Doing Good In This World (Using Money)


What's the meaning of life? In my opinion, each person has to decide what that is for themselves. For me, it's making the world a better place, and being happy doing it. 

I am lucky to have worked myself into a job where, day to day, I'm doing just this. Educating people and doing scientific research is good for the world, and I work hard at it. So in terms of time, I feel pretty good about my contribution.

Then there's money. Money can be used to help the world too. There are two questions that everyone should answer for themselves: how much of their money will they give and what will they do with it? 

Each person will have their own amount of money that they should give. I think it should be thought of in percentages-- the more money you make, the higher a percentage of your income should go toward charity. How much is that number? I have no idea, and most people I ask have no idea either.

The philosopher Peter Singer has a simple argument that relates to my previous post on the omission bias:
1. Suffering is a bad thing
2. Relieving suffering is a good thing
3. If you can relieve suffering and you don't, it's a bad thing.
4. You should relieve suffering.

It's hard to find fault with this argument. As for Peter Singer himself, he gives 25% of his income to Non-governmental organizations (NGOs) to help the world out. He considers spending money on luxuries to be wrong. I understand that most people in America and Canada will have an instinctive negative reaction to this idea. Before you react too strongly, please take a bit of time to consider it carefully, rationally. Our culture has an ethic that it's perfectly fine to spend the money you earn on yourself, which I think is a questionable value. 

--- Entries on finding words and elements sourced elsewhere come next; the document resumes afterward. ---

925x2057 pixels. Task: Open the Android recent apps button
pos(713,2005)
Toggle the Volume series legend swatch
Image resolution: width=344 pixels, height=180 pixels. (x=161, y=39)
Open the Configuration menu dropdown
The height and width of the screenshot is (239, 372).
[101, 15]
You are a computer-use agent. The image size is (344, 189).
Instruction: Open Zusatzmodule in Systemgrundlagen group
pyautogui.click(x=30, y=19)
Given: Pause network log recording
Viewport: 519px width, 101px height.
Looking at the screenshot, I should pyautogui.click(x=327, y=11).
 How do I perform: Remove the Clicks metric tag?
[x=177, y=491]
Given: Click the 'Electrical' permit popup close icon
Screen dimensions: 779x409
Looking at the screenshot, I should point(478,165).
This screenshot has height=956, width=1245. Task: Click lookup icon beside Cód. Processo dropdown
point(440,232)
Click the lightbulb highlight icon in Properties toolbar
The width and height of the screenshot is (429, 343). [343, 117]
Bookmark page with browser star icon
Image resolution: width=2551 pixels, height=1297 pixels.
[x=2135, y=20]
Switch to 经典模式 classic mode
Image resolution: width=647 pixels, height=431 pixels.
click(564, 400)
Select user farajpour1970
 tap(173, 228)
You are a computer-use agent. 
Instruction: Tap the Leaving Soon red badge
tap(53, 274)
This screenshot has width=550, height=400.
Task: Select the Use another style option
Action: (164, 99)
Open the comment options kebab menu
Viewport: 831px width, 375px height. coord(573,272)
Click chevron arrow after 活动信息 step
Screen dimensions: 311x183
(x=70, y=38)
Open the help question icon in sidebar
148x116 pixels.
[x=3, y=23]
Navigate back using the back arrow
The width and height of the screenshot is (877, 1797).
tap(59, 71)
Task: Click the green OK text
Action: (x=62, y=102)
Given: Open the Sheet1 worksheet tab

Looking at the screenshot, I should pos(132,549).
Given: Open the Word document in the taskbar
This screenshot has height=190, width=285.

Anyway, I'm making plenty of money. In our culture, studies show that happiness increases with income until you reach about 40k per year, and then it plateaus. That means you habituate to your lifestyle, whether that means being able to afford to eat out once in a while and go to movies or to fly to Paris for dinner in your private jet, after about a year you get used to it and return to the normal of level of happiness that you're used to. 

What this means to me is that everybody who's making over 40k should be donating some proportion of their income to charity. 

I love the book "All Your Worth." It's a simple money-management plan that's helped me enormously. The basic idea is to spend no more than 50% of your income on necessities, 30% for discretionary spending, and the remaining 20% for saving and investing. Conspicuously missing from this is charity. 

Perhaps 20% is excessive for savings. What my wife and I have decided to do is to spend 2% of our income on some charity. We will take it out of the savings each year. We actually save 18% of our income for savings, currently, so in the end we'll be saving 15% for investment, and giving 2% each year to charity. 

What percentage of your income to do you give to charity?
More importantly, what percentage of your income should you give to charity?
I'd love to see your answers to these questions in the comments. 

Note that I have not mentioned what charities to give to. That will be the subject of a future post. I separate them deliberately: the choice to give and the choice of what cause to give to should be separate choices, because choosing what cause to support is terribly difficult, and can cause paralysis, resulting in your not giving anything at all.  

Pictured is Bill Gates, the world's richest man, who, with his wife Melinda, are donating an enormous amount of money to awesome charities. More on this great man in my next post.  

Bookmark and Share

Comments

Jim - do you mean 2% of your net income (after taxes), or 2% of the gross? Do you think that people in countries with low tax rates have an obligation to give more?